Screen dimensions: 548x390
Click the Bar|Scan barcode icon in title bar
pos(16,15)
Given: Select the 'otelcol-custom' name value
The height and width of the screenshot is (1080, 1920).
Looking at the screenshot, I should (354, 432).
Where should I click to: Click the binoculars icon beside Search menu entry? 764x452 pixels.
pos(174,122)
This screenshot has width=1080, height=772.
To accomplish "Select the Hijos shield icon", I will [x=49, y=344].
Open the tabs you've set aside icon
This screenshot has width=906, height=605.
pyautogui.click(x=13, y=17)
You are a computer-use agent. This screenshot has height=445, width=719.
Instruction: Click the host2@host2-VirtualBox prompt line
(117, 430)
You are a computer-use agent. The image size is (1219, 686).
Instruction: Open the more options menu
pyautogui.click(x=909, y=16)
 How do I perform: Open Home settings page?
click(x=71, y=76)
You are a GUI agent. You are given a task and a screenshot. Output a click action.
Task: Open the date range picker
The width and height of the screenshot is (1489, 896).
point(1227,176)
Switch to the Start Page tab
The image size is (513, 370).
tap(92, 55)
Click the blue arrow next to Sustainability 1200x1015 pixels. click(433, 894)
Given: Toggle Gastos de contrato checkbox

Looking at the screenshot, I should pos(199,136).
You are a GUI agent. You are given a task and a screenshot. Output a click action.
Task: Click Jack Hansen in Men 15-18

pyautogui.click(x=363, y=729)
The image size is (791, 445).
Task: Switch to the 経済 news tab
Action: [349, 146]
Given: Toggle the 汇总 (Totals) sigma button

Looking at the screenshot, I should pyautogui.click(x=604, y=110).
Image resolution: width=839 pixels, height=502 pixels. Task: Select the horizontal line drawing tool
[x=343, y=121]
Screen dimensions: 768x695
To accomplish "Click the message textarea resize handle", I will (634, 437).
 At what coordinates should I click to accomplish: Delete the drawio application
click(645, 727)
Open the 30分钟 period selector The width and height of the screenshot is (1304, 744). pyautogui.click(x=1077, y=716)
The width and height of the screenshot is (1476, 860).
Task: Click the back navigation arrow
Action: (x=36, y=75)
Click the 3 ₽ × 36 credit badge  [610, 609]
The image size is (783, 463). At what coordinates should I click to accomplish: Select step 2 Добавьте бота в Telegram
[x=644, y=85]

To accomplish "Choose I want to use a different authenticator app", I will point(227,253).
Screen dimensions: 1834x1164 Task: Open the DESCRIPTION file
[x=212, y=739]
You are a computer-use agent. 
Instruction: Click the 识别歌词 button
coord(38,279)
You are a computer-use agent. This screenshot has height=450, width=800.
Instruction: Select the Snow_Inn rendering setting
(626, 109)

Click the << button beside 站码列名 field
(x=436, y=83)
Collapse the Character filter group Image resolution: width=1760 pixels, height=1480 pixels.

+ + + + + + +

◆ Task statement ◆
Only the lines with "agent" are needed; find them in the records and copy each one.

◆ Completed exercise ◆
You are a computer-use agent. This screenshot has height=445, width=719.
You are a computer-use agent. The image size is (1219, 686).
You are a GUI agent. You are given a task and a screenshot. Output a click action.
You are a GUI agent. You are given a task and a screenshot. Output a click action.
You are a computer-use agent. 
You are a computer-use agent. This screenshot has height=450, width=800.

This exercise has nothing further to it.